We have already added Castle Windsor which creates a ViewFactory that returns a Form/User Control with a Presenter and all of its dependencies attached to it.

One user control is used in pretty much every single screen and we are already refactoring it but have not completed refactoring all the screens that use it, so some of them are using the ViewFactory and some are still calling the control's constructor which of course does not create a presenter.
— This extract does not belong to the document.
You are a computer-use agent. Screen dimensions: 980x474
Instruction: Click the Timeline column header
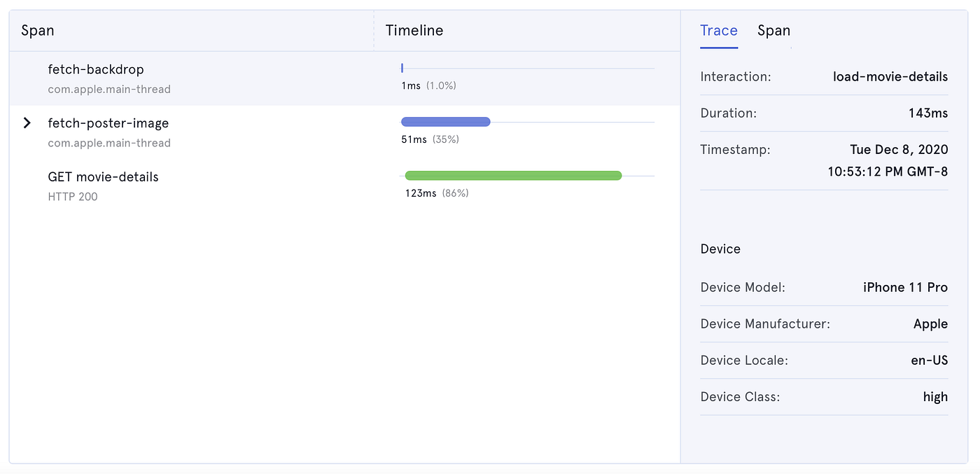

The way I though we could work around that was to check if the events the control now has are null, if they are it means there is no presenter that has subscribed to them so I create it manually. This works but since there are a few events that can be fired at different times it means that I had to do the following:

private void RaiseEventForPresenter(ref EventHandler action, EventArgs e)
{
   if(action == null) CreatePresenter();

   action.Invoke(this, e);
}

private void RaiseEventForPresenter(ref CustomDelegate1 action, CustomDelegate1EventArgs e)
{
   if(action == null) CreatePresenter();

   action.Invoke(this, e);
}

private void RaiseEventForPresenter(ref CustomDelegate2 action, CustomeDelegate2EventArgs e)
{
   if(action == null) CreatePresenter();

   action.cInvoke(this, e);
}

private void CreatePresenter()
{
    new Presenter(this, new Bl(new Dal(new ConnectionManager())));
}

Notice that the delegate needs to be passed as ref in order for it to be successfully invoked after the presenter has been created and it has subscribed to the view's events.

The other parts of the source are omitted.